Source text:
To continue reading the whole article, please click here.

Machiavelli: Leadership 101

Prompt: What do you think of Machiavelli’s stance on leadership? Is it too cruel or is it just practical? What do you think of his style of leadership in other spheres?

Nicolo Machiavelli’s stance on leadership is controversial. However, from the very beginning, Machiavelli is clear that his stance is not based on virtuous principles. Rather, his treatise entitled, The Prince, is a guide for effective leadership, defined as: the acquisition of land, the maintenance of principalities, and the proliferation of wealth. Without understanding this framework for Machiavelli’s treatise, one cannot fully appreciate the lessons he offers. Ultimately, Machiavelli’s guidelines for effective leadership are based on lessons in despotism founded on systems of monarchy. Like his contemporaries, Machiavelli sees beyond the limitations of a “divine birth right.” Rather, anyone who can acquire enough wealth, land, and prestige to command principalities can be considered a “prince.” Machiavelli’s treatise is a product of its time–its theories are based in the rise of the merchant elite and subsequently, the rise of Italian despots who based their influence on wealth. Ultimately, although we are centuries removed from the origins of The Prince, Machiavelli’s words continue to resonate in our capitalistic society. Its emphasis on the acquisition of power rather than simply the inheritance of power makes The Prince modern.

Machiavelli’s lessons on leadership are based on a profound pessimism in people. “For a man who wants to make a profession of good in all regards must come to ruin among so many who are not good.  Hence, it is necessary to a prince, if he wants to maintain himself, to learn to be able not to be good, and to use this and not use it according to necessity.” (61) Machiavelli dispels the notion that a leader should be virtuous by citing the inherit fallibility of mankind. A leader who strives to be “good” at all times is simply naive “among so many who are not good.” Machiavelli does not believe every action a leader takes should adhere to higher moral principles because reciprocity is not guaranteed. Hence, success is not guaranteed. However, Machiavelli does not preach cruelty. Machiavelli suggests that a prince base his actions on whether or not he will gain. Again, success is not defined by character but by the acquisition and maintenance of power through the acquisition and maintenance of wealth, land, and influence. Hence, a prince must “learn to be able not to be good, and to use this and not use it according to necessity.” Morality becomes a tool rather than a principle and one must wield it according to the situation. Machiavelli’s guidelines on leadership are founded in the belief that men are prone to evil. Mankind’s unpredictable nature suggests that Machiavelli’s advice is practical rather than cruel.

Data supplied:
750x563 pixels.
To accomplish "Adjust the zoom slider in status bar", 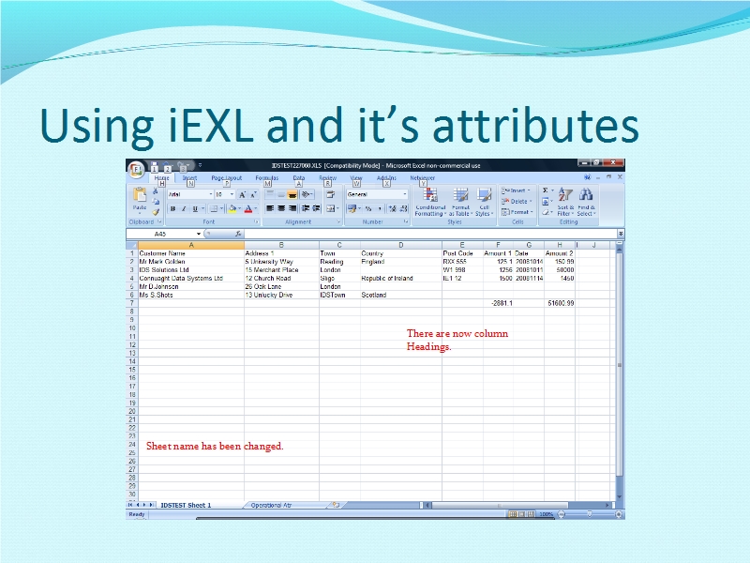I will (x=588, y=514).
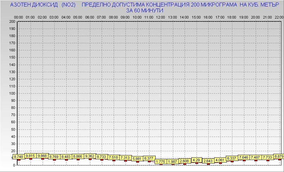Select the red data marker below 7.518
Image resolution: width=284 pixels, height=172 pixels.
tap(114, 160)
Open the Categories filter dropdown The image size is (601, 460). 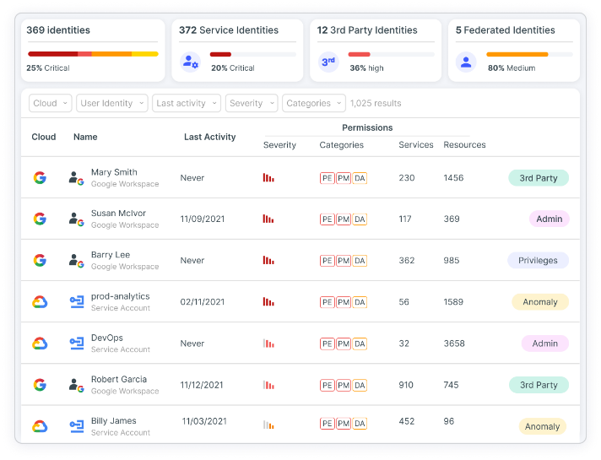[x=313, y=103]
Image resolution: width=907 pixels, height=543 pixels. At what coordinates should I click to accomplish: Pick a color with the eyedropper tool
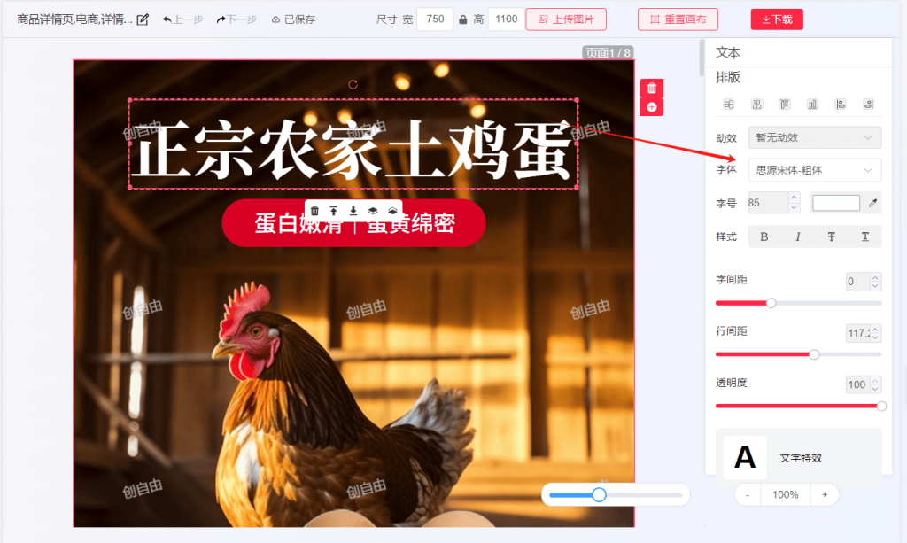pyautogui.click(x=872, y=204)
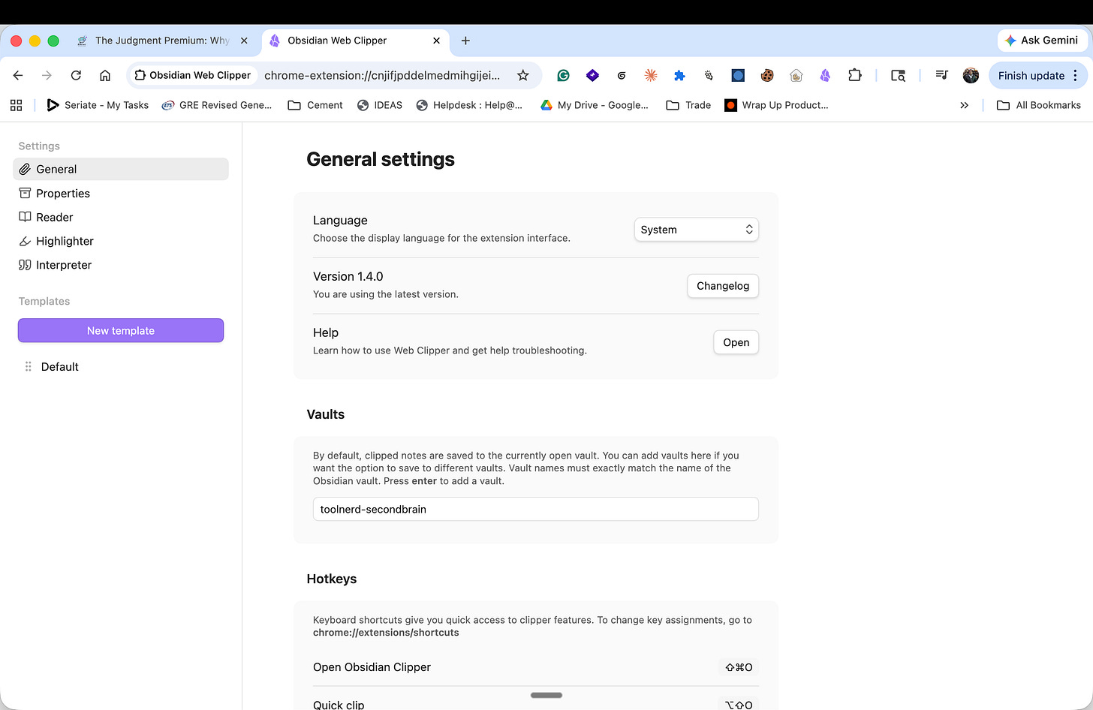The height and width of the screenshot is (710, 1093).
Task: Open Interpreter settings
Action: point(64,265)
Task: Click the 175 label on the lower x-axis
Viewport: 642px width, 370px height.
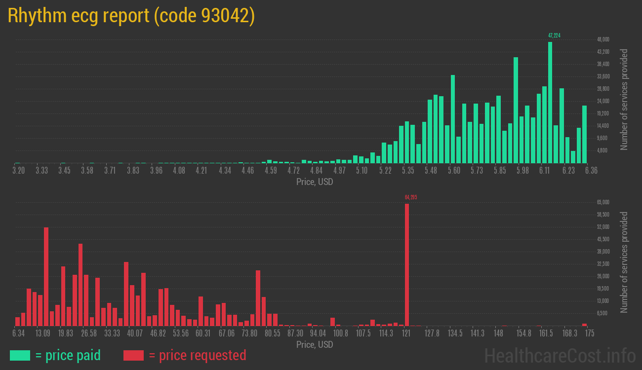Action: coord(589,333)
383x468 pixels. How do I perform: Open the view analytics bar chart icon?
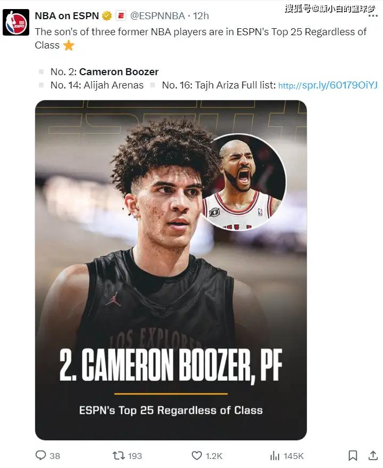pos(275,455)
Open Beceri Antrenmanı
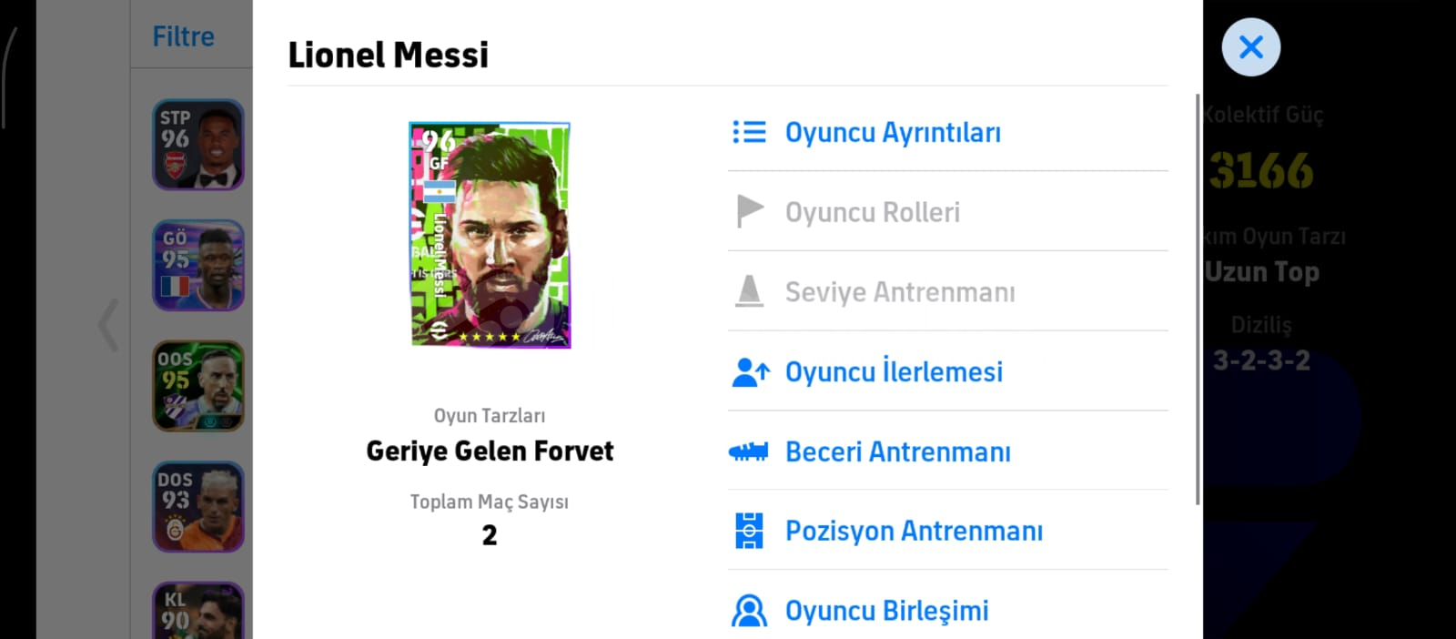The image size is (1456, 639). (897, 452)
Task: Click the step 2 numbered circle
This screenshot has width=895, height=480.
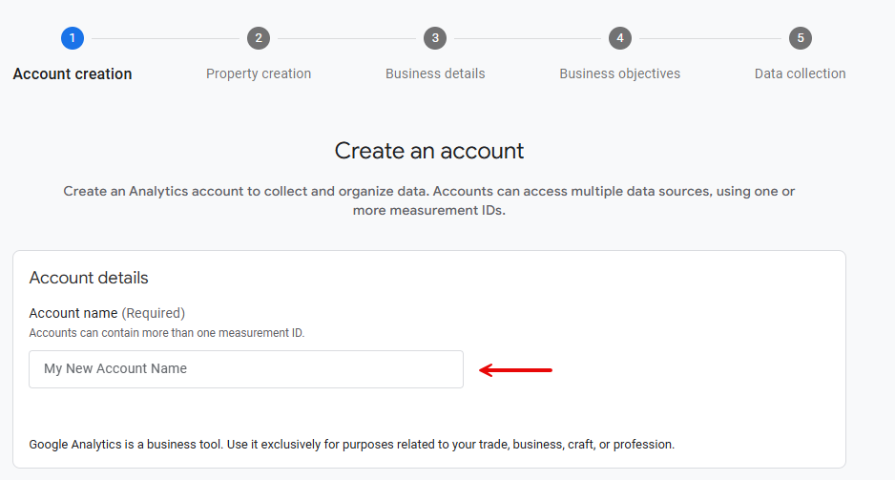Action: pyautogui.click(x=258, y=38)
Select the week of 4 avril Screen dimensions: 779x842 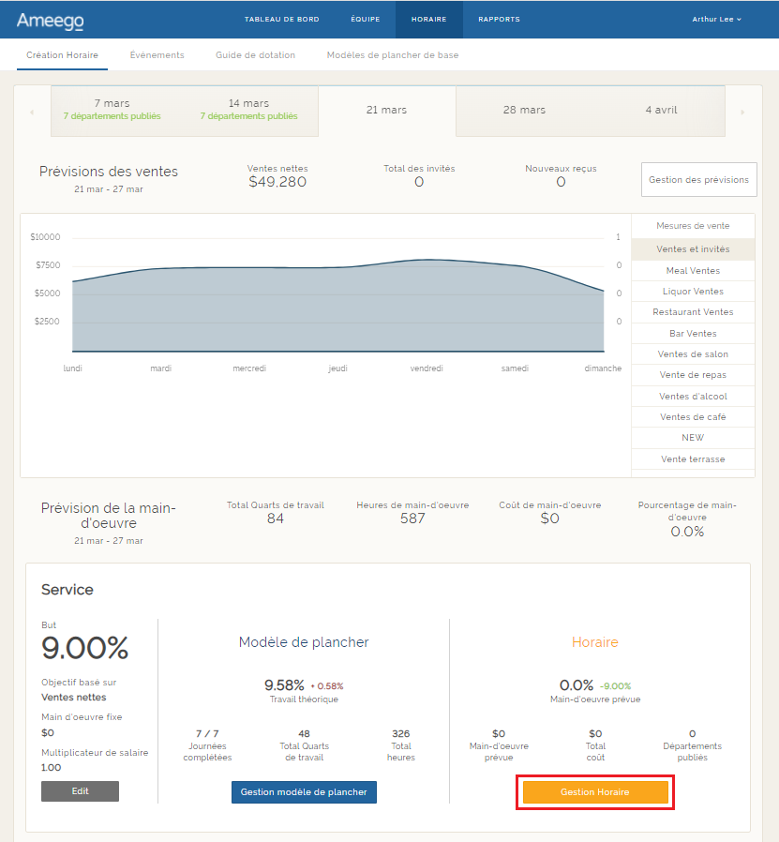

Your assignment: Please translate this sentence from the Machiavelli essay above into Spanish: "Machiavelli's lessons on leadership are based on a profound pessimism in people."

Solution below: Las lecciones de Maquiavelo sobre el liderazgo se basan en un profundo pesimismo respecto a las personas.